Réseau cuivre : le début de la fin ?

Le document d'analyse des marchés en vue du prochain cycle 2021-2023 mis en consultation publique par l'Arcep l'été dernier évoquait plusieurs aspects du basculement des abonnés du cuivre vers la fibre. Si on extrapole à l'horizon de la fin du prochain cycle, on constate que le nombre d'abonnés au FttH pourrait dépasser celui des abonnés au xDSL dès le milieu de l'année 2021. (voir graphe ci-contre)

Au-delà de cette importante étape du marché du haut et du très haut débit, la question commence à être débattue de l'arrêt de l'entretien/exploitation du réseau cuivre qui va s'imposer progressivement pour des raisons économiques.

Dans une communication récente, le Président Directeur Général d'Orange a annoncé son objectif d'en avoir fini avec le réseau cuivre en 2030. L'horizon fixé par Orange semble tenable quand on extrapole les courbes des abonnés au cuivre et à la fibre du même graphe. Si la progression constante sur plus de 10 ans de l'ensemble des abonnements HD et THD se poursuit, leur nombre pourrait atteindre 33 millions en 2030 (graphe ci-contre), nombre pris par hypothèse dans le graphe suivant.

Avec cette hypothèse, voici ce que pourrait être l'évolution jusqu'en 2030 de la migration des abonnés du cuivre vers la fibre en tenant compte de l'augmentation globale du nombre d'abonnés.

Dynamique commerciale

Le terme "dégroupé" décrit ici la situation d’un "abonné via une offre de mutualisation passive" pour reprendre la terminologie de l'Arcep, c'est-à-dire raccordé par un autre opérateur que celui qui a déployé la fibre.

Alors que le taux de pénétration du FttH n'a en valeur absolue aucun sens véritable, en ce qu'il résulte de la commercialisation de plaques FttH ouvertes, certaines depuis trois mois, d'autres depuis trois ans, la part relative d'abonnés "dégroupés" représente elle un indicateur pertinent.
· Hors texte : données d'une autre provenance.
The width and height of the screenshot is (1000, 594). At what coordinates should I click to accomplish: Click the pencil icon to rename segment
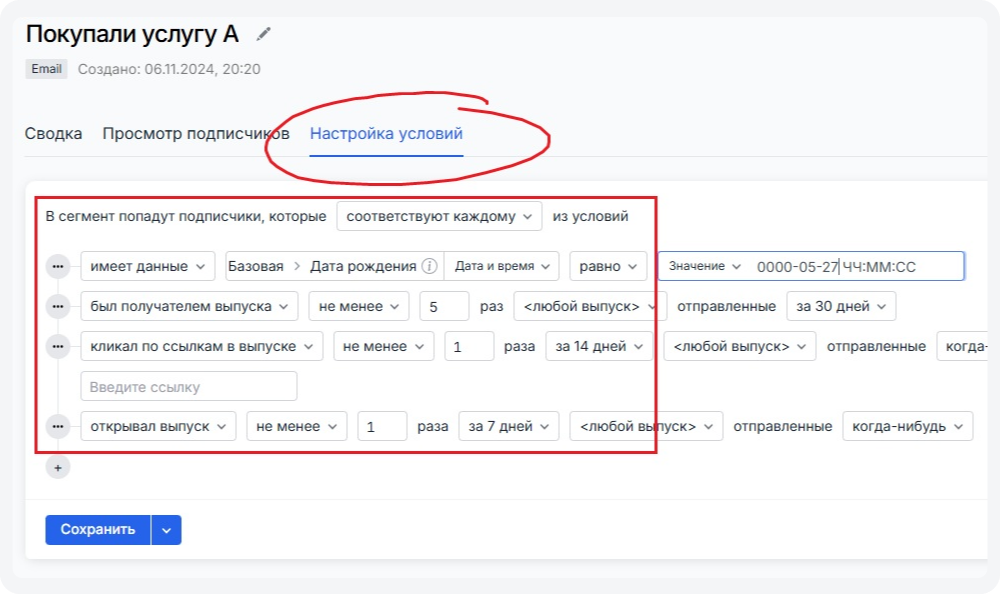click(264, 34)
Le graphe ci-contre montre qu'après deux années de progression irrégulière, cette part a d'abord stagné, puis commence pour la première fois dans les chiffres du troisième trimestre 2019, à diminuer. Cela montre qu'il existe aujourd'hui une « prime » à l'opérateur d'infrastructure dont l’impact augmente.

Il ne suffit donc pas que plus de 90% des lignes soient accessibles par deux FAI nationaux pour que la dynamique concurrentielle qui a animé le marché du xDSL se reproduise à l'identique sur le FttH.

Pour améliorer la concurrence sur le nouveau réseau, au moins deux conditions seraient à remplir :

  • que l'OI (pour Opérateur d’Infrastructure) ne bénéficie pas de fait d'un avantage concurrentiel notamment en raison de ses campagnes d'information préalables à la commercialisation des lignes ;
  • que les OCEN (pour Opérateur Commercial d'Envergure Nationale) qui sont ses concurrents fassent l'effort de connecter les plaques FttH à leur propre réseau, sous peine de voir leurs clients xDSL les quitter pour bénéficier de la fibre optique, au moins pour un temps.